Required work
Keep every character as it is and output all of the records.

Pixel coordinate grounding data
════════════════
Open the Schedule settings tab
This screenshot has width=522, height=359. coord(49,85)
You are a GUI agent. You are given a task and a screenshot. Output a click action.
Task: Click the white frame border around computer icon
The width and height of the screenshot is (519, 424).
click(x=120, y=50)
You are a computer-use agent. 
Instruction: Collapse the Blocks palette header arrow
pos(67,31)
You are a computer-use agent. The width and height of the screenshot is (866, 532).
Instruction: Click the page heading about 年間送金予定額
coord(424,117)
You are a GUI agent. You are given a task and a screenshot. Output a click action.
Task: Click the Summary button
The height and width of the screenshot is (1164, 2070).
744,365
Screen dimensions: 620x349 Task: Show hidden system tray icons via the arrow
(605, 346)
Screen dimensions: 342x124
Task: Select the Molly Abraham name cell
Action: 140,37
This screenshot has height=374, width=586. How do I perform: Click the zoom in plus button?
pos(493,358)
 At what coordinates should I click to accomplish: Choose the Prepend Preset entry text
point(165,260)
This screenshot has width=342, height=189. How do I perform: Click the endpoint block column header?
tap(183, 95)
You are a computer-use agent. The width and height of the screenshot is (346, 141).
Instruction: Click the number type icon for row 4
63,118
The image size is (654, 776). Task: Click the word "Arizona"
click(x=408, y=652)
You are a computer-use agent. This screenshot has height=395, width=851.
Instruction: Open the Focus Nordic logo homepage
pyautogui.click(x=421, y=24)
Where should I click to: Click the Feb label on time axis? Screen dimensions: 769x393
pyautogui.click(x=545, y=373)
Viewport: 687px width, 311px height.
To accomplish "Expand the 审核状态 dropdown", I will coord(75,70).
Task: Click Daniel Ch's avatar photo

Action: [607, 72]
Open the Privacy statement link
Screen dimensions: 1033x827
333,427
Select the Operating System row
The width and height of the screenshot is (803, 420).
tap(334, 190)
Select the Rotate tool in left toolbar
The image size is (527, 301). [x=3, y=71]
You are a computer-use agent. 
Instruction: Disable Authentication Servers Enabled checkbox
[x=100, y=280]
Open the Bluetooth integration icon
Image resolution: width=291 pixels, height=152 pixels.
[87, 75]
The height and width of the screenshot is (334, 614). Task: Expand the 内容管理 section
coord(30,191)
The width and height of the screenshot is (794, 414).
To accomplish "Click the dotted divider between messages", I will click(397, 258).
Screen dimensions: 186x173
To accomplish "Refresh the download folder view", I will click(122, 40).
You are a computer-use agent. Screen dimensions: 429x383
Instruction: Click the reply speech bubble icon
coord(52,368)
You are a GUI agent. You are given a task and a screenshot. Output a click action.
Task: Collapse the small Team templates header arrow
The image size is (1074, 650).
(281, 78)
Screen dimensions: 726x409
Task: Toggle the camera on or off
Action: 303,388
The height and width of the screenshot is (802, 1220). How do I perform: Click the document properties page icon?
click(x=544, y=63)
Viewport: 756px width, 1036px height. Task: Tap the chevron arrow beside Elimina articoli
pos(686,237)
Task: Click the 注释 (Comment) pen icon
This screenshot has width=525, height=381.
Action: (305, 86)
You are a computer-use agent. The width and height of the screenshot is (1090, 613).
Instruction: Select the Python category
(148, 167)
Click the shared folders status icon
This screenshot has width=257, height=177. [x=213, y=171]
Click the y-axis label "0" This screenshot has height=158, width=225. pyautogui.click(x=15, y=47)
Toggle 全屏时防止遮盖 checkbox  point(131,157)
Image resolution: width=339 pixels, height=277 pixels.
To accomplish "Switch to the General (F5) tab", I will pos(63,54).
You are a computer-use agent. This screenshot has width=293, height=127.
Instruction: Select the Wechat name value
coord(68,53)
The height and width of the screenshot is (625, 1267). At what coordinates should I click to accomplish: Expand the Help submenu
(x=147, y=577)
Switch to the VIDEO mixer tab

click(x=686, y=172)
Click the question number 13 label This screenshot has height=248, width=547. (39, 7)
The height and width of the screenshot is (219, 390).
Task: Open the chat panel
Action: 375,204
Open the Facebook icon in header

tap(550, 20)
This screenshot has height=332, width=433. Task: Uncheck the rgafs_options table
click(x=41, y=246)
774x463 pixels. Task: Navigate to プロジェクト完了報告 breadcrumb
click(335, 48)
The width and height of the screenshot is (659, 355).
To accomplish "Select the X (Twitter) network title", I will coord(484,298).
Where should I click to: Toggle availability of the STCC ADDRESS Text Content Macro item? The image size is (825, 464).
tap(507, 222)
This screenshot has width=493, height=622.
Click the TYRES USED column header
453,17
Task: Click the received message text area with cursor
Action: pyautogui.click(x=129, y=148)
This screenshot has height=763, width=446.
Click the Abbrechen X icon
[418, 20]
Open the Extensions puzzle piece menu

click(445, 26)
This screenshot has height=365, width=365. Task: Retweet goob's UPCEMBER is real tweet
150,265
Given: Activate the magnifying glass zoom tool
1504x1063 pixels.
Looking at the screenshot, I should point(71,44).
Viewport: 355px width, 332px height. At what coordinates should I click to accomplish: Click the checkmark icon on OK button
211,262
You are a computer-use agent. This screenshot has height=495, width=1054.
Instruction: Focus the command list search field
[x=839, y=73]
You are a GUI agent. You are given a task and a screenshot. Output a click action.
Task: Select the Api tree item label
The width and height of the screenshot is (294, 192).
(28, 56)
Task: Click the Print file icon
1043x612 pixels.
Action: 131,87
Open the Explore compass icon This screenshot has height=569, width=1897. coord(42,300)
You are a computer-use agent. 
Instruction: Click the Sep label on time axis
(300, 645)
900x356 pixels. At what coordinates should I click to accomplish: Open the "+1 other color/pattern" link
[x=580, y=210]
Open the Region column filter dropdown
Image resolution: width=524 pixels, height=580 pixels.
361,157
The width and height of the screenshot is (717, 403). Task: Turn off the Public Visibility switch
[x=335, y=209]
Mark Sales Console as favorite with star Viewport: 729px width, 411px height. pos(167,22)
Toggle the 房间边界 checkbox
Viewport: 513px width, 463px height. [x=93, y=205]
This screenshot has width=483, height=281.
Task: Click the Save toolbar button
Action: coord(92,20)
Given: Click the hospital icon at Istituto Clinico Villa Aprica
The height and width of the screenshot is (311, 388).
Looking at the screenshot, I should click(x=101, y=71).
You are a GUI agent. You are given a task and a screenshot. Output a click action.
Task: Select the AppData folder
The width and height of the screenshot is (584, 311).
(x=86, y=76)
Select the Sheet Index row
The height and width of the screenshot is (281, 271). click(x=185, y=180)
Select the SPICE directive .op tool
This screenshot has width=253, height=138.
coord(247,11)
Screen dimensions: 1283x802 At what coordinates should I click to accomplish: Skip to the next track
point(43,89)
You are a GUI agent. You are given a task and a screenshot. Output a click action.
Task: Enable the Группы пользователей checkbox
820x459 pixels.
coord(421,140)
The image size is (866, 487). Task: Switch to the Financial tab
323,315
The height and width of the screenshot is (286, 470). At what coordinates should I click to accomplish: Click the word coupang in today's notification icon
════════════════
Response for this exercise
Open the Schedule settings tab
This screenshot has width=522, height=359. coord(49,85)
You are a GUI agent. You are given a task and a screenshot. Output a click action.
Task: Click the white frame border around computer icon
The width and height of the screenshot is (519, 424).
click(x=120, y=50)
You are a computer-use agent. 
Instruction: Collapse the Blocks palette header arrow
pos(67,31)
You are a computer-use agent. The width and height of the screenshot is (866, 532).
Instruction: Click the page heading about 年間送金予定額
coord(424,117)
You are a GUI agent. You are given a task and a screenshot. Output a click action.
Task: Click the Summary button
The height and width of the screenshot is (1164, 2070).
744,365
Screen dimensions: 620x349 Task: Show hidden system tray icons via the arrow
(605, 346)
Screen dimensions: 342x124
Task: Select the Molly Abraham name cell
Action: 140,37
This screenshot has height=374, width=586. How do I perform: Click the zoom in plus button?
pos(493,358)
 At what coordinates should I click to accomplish: Choose the Prepend Preset entry text
point(165,260)
This screenshot has width=342, height=189. How do I perform: Click the endpoint block column header?
tap(183, 95)
You are a computer-use agent. The width and height of the screenshot is (346, 141).
Instruction: Click the number type icon for row 4
63,118
The image size is (654, 776). Task: Click the word "Arizona"
click(x=408, y=652)
You are a computer-use agent. This screenshot has height=395, width=851.
Instruction: Open the Focus Nordic logo homepage
pyautogui.click(x=421, y=24)
Where should I click to: Click the Feb label on time axis? Screen dimensions: 769x393
pyautogui.click(x=545, y=373)
Viewport: 687px width, 311px height.
To accomplish "Expand the 审核状态 dropdown", I will coord(75,70).
Task: Click Daniel Ch's avatar photo

Action: [607, 72]
Open the Privacy statement link
Screen dimensions: 1033x827
333,427
Select the Operating System row
The width and height of the screenshot is (803, 420).
tap(334, 190)
Select the Rotate tool in left toolbar
The image size is (527, 301). [x=3, y=71]
You are a computer-use agent. 
Instruction: Disable Authentication Servers Enabled checkbox
[x=100, y=280]
Open the Bluetooth integration icon
Image resolution: width=291 pixels, height=152 pixels.
[87, 75]
The height and width of the screenshot is (334, 614). Task: Expand the 内容管理 section
coord(30,191)
The width and height of the screenshot is (794, 414).
To accomplish "Click the dotted divider between messages", I will click(397, 258).
Screen dimensions: 186x173
To accomplish "Refresh the download folder view", I will click(122, 40).
You are a computer-use agent. Screen dimensions: 429x383
Instruction: Click the reply speech bubble icon
coord(52,368)
You are a GUI agent. You are given a task and a screenshot. Output a click action.
Task: Collapse the small Team templates header arrow
The image size is (1074, 650).
(281, 78)
Screen dimensions: 726x409
Task: Toggle the camera on or off
Action: 303,388
The height and width of the screenshot is (802, 1220). How do I perform: Click the document properties page icon?
click(x=544, y=63)
Viewport: 756px width, 1036px height. Task: Tap the chevron arrow beside Elimina articoli
pos(686,237)
Task: Click the 注释 (Comment) pen icon
This screenshot has width=525, height=381.
Action: (305, 86)
You are a computer-use agent. The width and height of the screenshot is (1090, 613).
Instruction: Select the Python category
(148, 167)
Click the shared folders status icon
This screenshot has width=257, height=177. [x=213, y=171]
Click the y-axis label "0" This screenshot has height=158, width=225. pyautogui.click(x=15, y=47)
Toggle 全屏时防止遮盖 checkbox  point(131,157)
Image resolution: width=339 pixels, height=277 pixels.
To accomplish "Switch to the General (F5) tab", I will pos(63,54).
You are a computer-use agent. This screenshot has width=293, height=127.
Instruction: Select the Wechat name value
coord(68,53)
The height and width of the screenshot is (625, 1267). At what coordinates should I click to accomplish: Expand the Help submenu
(x=147, y=577)
Switch to the VIDEO mixer tab

click(x=686, y=172)
Click the question number 13 label This screenshot has height=248, width=547. (39, 7)
The height and width of the screenshot is (219, 390).
Task: Open the chat panel
Action: 375,204
Open the Facebook icon in header

tap(550, 20)
This screenshot has height=332, width=433. Task: Uncheck the rgafs_options table
click(x=41, y=246)
774x463 pixels. Task: Navigate to プロジェクト完了報告 breadcrumb
click(335, 48)
The width and height of the screenshot is (659, 355).
To accomplish "Select the X (Twitter) network title", I will coord(484,298).
Where should I click to: Toggle availability of the STCC ADDRESS Text Content Macro item? The image size is (825, 464).
tap(507, 222)
This screenshot has width=493, height=622.
Click the TYRES USED column header
453,17
Task: Click the received message text area with cursor
Action: pyautogui.click(x=129, y=148)
This screenshot has height=763, width=446.
Click the Abbrechen X icon
[418, 20]
Open the Extensions puzzle piece menu

click(445, 26)
This screenshot has height=365, width=365. Task: Retweet goob's UPCEMBER is real tweet
150,265
Given: Activate the magnifying glass zoom tool
1504x1063 pixels.
Looking at the screenshot, I should point(71,44).
Viewport: 355px width, 332px height. At what coordinates should I click to accomplish: Click the checkmark icon on OK button
211,262
You are a computer-use agent. This screenshot has height=495, width=1054.
Instruction: Focus the command list search field
[x=839, y=73]
You are a GUI agent. You are given a task and a screenshot. Output a click action.
Task: Select the Api tree item label
The width and height of the screenshot is (294, 192).
(28, 56)
Task: Click the Print file icon
1043x612 pixels.
Action: 131,87
Open the Explore compass icon This screenshot has height=569, width=1897. coord(42,300)
You are a computer-use agent. 
Instruction: Click the Sep label on time axis
(300, 645)
900x356 pixels. At what coordinates should I click to accomplish: Open the "+1 other color/pattern" link
[x=580, y=210]
Open the Region column filter dropdown
Image resolution: width=524 pixels, height=580 pixels.
361,157
The width and height of the screenshot is (717, 403). Task: Turn off the Public Visibility switch
[x=335, y=209]
Mark Sales Console as favorite with star Viewport: 729px width, 411px height. pos(167,22)
Toggle the 房间边界 checkbox
Viewport: 513px width, 463px height. [x=93, y=205]
This screenshot has width=483, height=281.
Task: Click the Save toolbar button
Action: coord(92,20)
Given: Click the hospital icon at Istituto Clinico Villa Aprica
The height and width of the screenshot is (311, 388).
Looking at the screenshot, I should click(x=101, y=71).
You are a GUI agent. You are given a task and a screenshot. Output a click action.
Task: Select the AppData folder
The width and height of the screenshot is (584, 311).
(x=86, y=76)
Select the Sheet Index row
The height and width of the screenshot is (281, 271). click(x=185, y=180)
Select the SPICE directive .op tool
This screenshot has width=253, height=138.
coord(247,11)
Screen dimensions: 1283x802 At what coordinates should I click to accomplish: Skip to the next track
point(43,89)
You are a GUI agent. You are given a task and a screenshot. Output a click action.
Task: Enable the Группы пользователей checkbox
820x459 pixels.
coord(421,140)
The image size is (866, 487). Task: Switch to the Financial tab
323,315
The height and width of the screenshot is (286, 470). At what coordinates should I click to accomplish: Click the word coupang in today's notification icon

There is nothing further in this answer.